━━━━━ TRECHO DO DOCUMENTO ━━━━━

Para tanto, defiro a produção de prova pericial a fim de que seja averiguado se a propriedade rural em questão está situada em faixa de fronteira e dentro do limite estabelecido pelo Parque Nacional da Serra da Bodoquena. Para tanto, designo o Engenheiro Agrônomo Carlos José D’Amore com endereço arquivado em secretaria.
Os quesitos do juízo são: 1) as terras mencionadas na inicial (descrito às ff. 66-67) estão situadas em faixa de fronteira? 2) estão situadas dentro do Parque Nacional da Serra da Bodoquena? Parcial ou totalmente? 4) os autores estão impedidos de exercerem atividades sócio econômicas, especialmente a de agropecuária, em sua propriedade?”
Como se percebe, o juízo de primeira instância se preocupou, em essência, com a precisa localização do imóvel objeto do litígio e, ademais, se os autores estariam ou não impedidos de exercerem atividade econômica após a criação do PNSB. Na sua sentença, a magistrada concluiu, após a realização da prova pericial, que não haveria que se falar em indenização em favor dos autores, pois “a mencionada área rural não serve para a atividade agropecuária”, na medida em que seu solo se enquadraria na classificação de “solo neossolo litólico”, segundo os apontamentos periciais (ID 112483376, página 49).
Insta salientar, contudo, que, ao fixar os pontos controvertidos, o juízo de primeira instância não se preocupou em delimitar como ponto a ser comprovado judicialmente se a área rural objeto do litígio contava efetivamente com qualquer forma de exploração econômica antes da criação do PNSB. Tal como transcrito acima, o juízo a quo se limitou a fixar como pontos controvertidos a localização da área rural em referência e a possibilidade ou impossibilidade atual de se explorar economicamente o imóvel, não apresentando como quesito judicial a ser respondido pelo perito, todavia, se o imóvel poderia ter sido explorado economicamente antes da criação do PNSB, o que demonstraria cabalmente a possibilidade de os autores serem indenizados pela desapropriação indireta ocorrida.

━━━━━ LINHAS DE DADOS ━━━━━

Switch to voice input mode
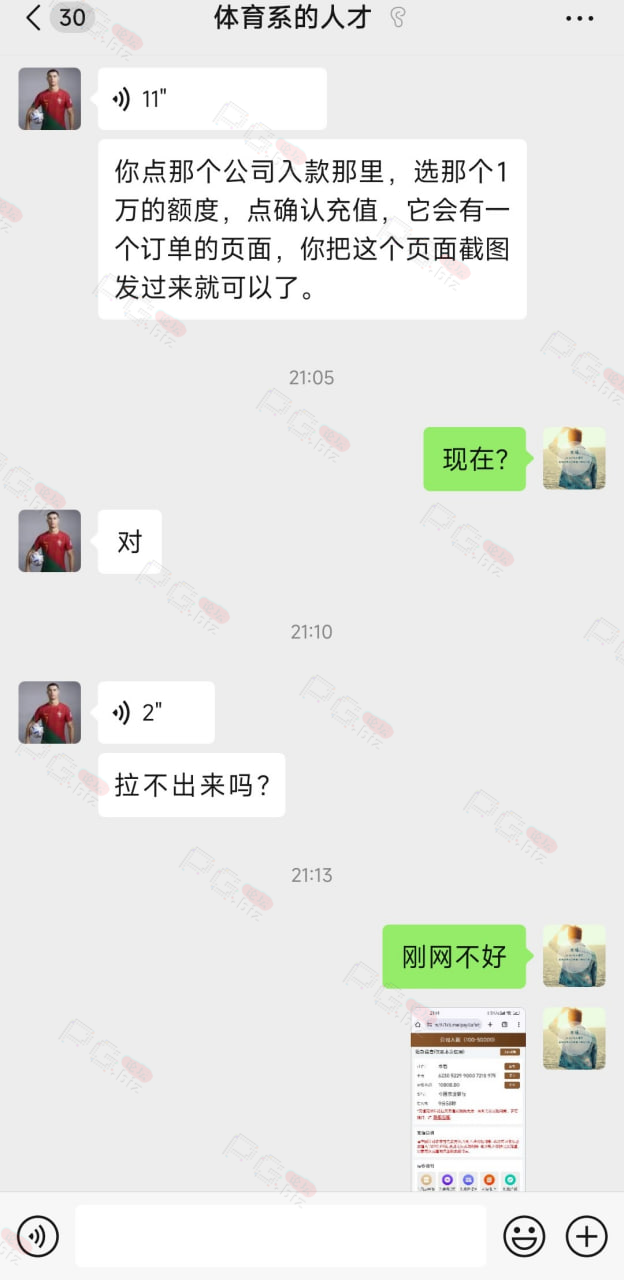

━━━━━

Retome, por favor, o trecho sobre a perícia no imóvel rural situado no Parque Nacional da Serra da Bodoquena e dê continuidade a ele a partir do ponto em que termina. As linhas de dados formam um material independente do trecho do documento.

Em verdade, o juízo de primeiro grau se limitou a assentar que os autores não fariam jus à pretensa indenização somente porque o bem atualmente não pode ser explorado economicamente, na medida em que atualmente seu solo é classificado como “neossolo litólico”. Linha de intelecção semelhante foi a adotada pelo eminente Relator, quando afirmou que “os recorrentes não trouxeram nenhuma prova de que exerciam atividade econômica na chamada Fazenda Fortuna, antes da limitação administrativa na propriedade, não havendo que se falar em preclusão pro judicato na decisão que saneou o feito e deferiu a realização da prova” (ID 112483376, página 108).
Ora, como poderiam os autores demonstrar que efetivamente exerciam atividade econômica na Fazenda que era de sua propriedade se o próprio juízo de primeiro grau não qualificou a questão como um ponto controvertido da demanda judicial e a perícia, por consequência, não se debruçou sobre o tema como deveria? O que se tem com a tese encampada tanto pelo juízo de primeira instância quanto pelo eminente Relator, em realidade, é, com a devida vênia, uma contradição, pois, de um lado, assentam que a exploração econômica dos autores sobre o imóvel antes da criação do PNSB não seria um fator a ser considerado na perícia judicial, para logo em seguida dizer que os autores não fazem jus à indenização porque não haveria prova alguma de que existia exploração econômica antes da criação do PNSB.
Mais do que isso: tanto o juízo de primeiro grau quanto o eminente Relator concluem que a exploração econômica do bem antes da criação do PNSB não poderia ocorrer apenas porque seu solo não seria atualmente propício para isso, sem perquirir concretamente se o solo sempre foi assim e se poderia ter ocorrido a exploração econômica anterior mesmo à luz desta circunstância (não por meio de pecuária, mas de qualquer outra forma de exploração econômica que poderia ser cogitada), o que se fazia necessário averiguar por ocasião da perícia judicial realizada.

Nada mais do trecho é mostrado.